Here is one of the stranger records of the year. Instrumental, experimentalist jam quartet Halaska combine found sound architecture, funk, prog, world music, offbeats and various outre sound effects on top of their mix of drums, bass, guitar and keys. The members, Dieter Geisler, Logal Giles, Michal Lentz and Gonzalo Ramos, are extremely tight with one another, even as they play profoundly avante-garde music. Their approach, and the fact that their music is instrumental, makes the band’s new album, Los Angeles, Texas, feel less like a collection of songs and more like one, sustained listening experience.
This is a mark in its favor. The album is quite short, with 11 tracks loping by in 27 minutes. Each song, from the buzzy “Free Mason Jars” to the vaguely Western “Baroque Ninjas,” twists and turns unexpectedly with tempo changes, dynamic shifts and intricate layers of melodies and rhythms. There are also a few tracks that are little more than effects-laden sound clips.
While there are few melodies that are unforgettably catchy, the continued sway of the music gets under your skin. Halaska’s ability to go from ska grooving to hard metal shredding in the space of 10 seconds is pretty astounding. The horn intro on “Funk Hauser” is a mid-record energy pill. On the other end of the spectrum, “Space Yam” trades the usually manic efforts for a galactic, bass-driven piece that’s disarmingly lovely. The album finale, “Occupie Eating Contest,” underlies its tongue-in-cheek title with a soaring climax.

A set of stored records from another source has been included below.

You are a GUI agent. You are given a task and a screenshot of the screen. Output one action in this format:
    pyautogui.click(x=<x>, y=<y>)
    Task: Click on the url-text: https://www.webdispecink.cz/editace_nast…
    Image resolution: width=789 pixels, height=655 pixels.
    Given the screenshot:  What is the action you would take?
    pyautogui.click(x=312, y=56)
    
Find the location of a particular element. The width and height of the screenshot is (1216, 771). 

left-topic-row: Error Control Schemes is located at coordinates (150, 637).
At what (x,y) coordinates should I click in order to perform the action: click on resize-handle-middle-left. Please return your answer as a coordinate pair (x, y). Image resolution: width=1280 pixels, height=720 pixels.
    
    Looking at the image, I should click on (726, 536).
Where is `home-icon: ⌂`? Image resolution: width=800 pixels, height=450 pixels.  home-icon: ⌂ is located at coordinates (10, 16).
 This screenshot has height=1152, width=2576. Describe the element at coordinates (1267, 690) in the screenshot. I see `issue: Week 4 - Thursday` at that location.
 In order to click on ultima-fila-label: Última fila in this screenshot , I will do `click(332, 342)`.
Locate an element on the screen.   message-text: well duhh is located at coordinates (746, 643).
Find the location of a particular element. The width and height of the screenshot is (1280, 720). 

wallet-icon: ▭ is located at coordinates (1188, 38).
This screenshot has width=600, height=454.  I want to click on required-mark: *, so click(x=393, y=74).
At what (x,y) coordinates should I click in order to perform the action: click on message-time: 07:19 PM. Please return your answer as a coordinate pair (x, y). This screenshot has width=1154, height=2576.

In Halaska, Austin has something that grabs ahold of the same irreverent, far-out worldview of The Butthole Surfers, Frank Zappa, Primus or another close-to-home group, Opposite Day. Like these groups, Halaska comes with stars in their eyes and chops at their fingers. I’m confident that one day, as Halaska hones its craft, the band will create a work on par with their influences.